A 36-year old who manages $4 billion breaks down why Amazon is his most bullish bet
Noah Berger/Reuters
The so-called FAANGs, including Facebook, Alphabet, and Netflix, have earned their stripes in 2017 by outperforming the broader stock market, and being responsible for much of its gains.
That's partly why stock pickers are having a strong year - they held a record overweight position in tech.
And so, for fund managers heavily weighted in the so-called growth sectors, 2017 has been a good year. They include Justin White, who manages the T.Rowe Price New America Growth Fund.
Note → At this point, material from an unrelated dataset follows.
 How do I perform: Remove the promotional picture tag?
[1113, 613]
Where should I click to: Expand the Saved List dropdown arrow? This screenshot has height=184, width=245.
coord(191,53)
It was up 25% as of Thursday, a stronger performance than the Lipper Multi-Cap Growth Funds average.
His biggest bet right now is on Amazon, even after he reduced the fund's stake in tech stocks as the sector continued to leap higher this year.
"Their competitive position in both the core retail business and in their cloud business is just so unassailable," he told Business Insider. "The market they're targeting is so large that they're just going to keep winning. They just keep gaining share at a healthy clip in this enormous market, and they'll replicate the strategy in more markets across the world as they can."
As for the biggest criticism leveled against Amazon's strategy - that it prioritizes growth over profits - White believes that Amazon would easily and quickly silence skeptics if it turned around to focus on net income.
"Jeff Bezos just sees so many things he wants to do, and his batting average on large investments is sufficiently high that it sure feels to me that the right decision is to keep investing capital," he said.
The obvious casualty of Amazon's reach is brick-and-mortar retail, where companies are losing their share of total sales to online shopping and being compelled to make big investments in ecommerce.
"There's probably hundreds of publicly traded companies where the number one bear case on them is Amazon disrupting their business," White said.
"I think that it has the deepest moat [or competitive advantage] of any business model out there, neck-and-neck with Google," White said. Google-parent Alphabet, Apple, Facebook, and Intuit were among his fund's largest holdings as of the end of the August.
White said there were "only a few battles" in established, physical retail that he's chosen to fight. But otherwise, it feels like those companies are heading in the other direction over the long term.
"Brand equity is not what it used to be," White said. "You can see that across the consumer-staples environment where the revenue growth from a lot of historically steady, slow-growing consumer-staple companies has deteriorated. I think a lot of that is the fact that consumers don't really value brands as much."